European reimbursement systems for devices in diabetes vary, for example, in terms of decision level (national vs regional or local), payment system (based on tariffs vs tenders), and transparency of the process. France and Italy are examples of 2 different systems.

In France, reimbursement of devices is managed on a national level and based on tariffs. Many “generic” tariffs exist which cover several different brands. If applicable, next-generation products can use existing generic tariffs and accept the current reimbursement level. A next-generation product seeking for premium reimbursement or an innovative product will have to undergo a defined and transparent process with an assessment of the medical need and added value compared to current standard. The evaluation will determine the price level that payers expect in the subsequent price negotiation. French payers are very evidence driven, thus a solid clinical study basis is key to achieve a positive reimbursement decision. For a major innovation, at least 1 high-quality randomized clinical trial is expected (see recent CGM system evaluation). Payers also consider the budget impact, and are increasingly more interested in health economic data (now mandatory).

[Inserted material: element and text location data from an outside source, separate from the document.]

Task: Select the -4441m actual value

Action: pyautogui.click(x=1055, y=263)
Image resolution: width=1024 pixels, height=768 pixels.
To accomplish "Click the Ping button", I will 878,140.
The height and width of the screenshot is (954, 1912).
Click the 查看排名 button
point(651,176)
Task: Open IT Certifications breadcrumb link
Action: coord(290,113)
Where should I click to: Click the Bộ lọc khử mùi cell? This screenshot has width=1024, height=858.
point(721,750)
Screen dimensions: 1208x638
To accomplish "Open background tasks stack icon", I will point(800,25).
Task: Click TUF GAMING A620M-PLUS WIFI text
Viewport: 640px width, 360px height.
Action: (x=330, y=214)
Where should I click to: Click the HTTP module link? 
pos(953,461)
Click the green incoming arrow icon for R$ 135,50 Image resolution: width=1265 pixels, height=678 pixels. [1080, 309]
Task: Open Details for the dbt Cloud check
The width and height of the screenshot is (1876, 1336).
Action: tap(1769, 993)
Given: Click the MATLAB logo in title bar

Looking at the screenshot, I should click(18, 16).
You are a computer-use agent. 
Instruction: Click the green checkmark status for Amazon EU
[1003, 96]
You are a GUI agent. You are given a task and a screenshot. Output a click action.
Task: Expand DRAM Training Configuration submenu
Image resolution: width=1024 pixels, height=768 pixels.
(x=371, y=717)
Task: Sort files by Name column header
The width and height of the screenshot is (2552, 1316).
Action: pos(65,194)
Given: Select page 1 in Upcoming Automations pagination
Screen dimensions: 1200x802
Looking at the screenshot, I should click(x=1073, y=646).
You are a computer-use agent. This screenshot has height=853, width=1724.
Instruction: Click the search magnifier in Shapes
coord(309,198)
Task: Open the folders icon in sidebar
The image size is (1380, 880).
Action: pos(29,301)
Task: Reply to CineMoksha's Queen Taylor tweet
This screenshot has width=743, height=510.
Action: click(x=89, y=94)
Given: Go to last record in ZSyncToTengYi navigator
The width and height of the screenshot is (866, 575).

In Italy, the national level has the authority to regulate and organize health services, but in the area of diabetes devices, decision making is left to the regions. As a result, reimbursement levels and prices vary by region, as the example of BGM shows. Some regions apply a tariff systems with BGM managed under a single tariff, others reimburse devices based on tenders. Next-generation products accepting the current market prices might be covered by existing tariffs or can participate in tenders. Next-generation products seeking for premium reimbursement or innovative products have to undergo a more comprehensive evaluation process on a regional level. Processes are not defined. Due to the increasing pressure to reduce health care expenditure, the price and the overall budget impact are important factors in the reimbursement decision for new technologies in diabetes. However, KOL support is essential to obtain reimbursement for an innovation or premium reimbursement for a next-generation product. Health authorities listen to KOLs, who ultimately trigger the reimbursement decision. Therefore it is advisable to involve KOLs as early on as possible, ideally already in the clinical trials. Furthermore, observational local data are important, allowing the authorities to calculate the budget impact based on usage patterns in Italy.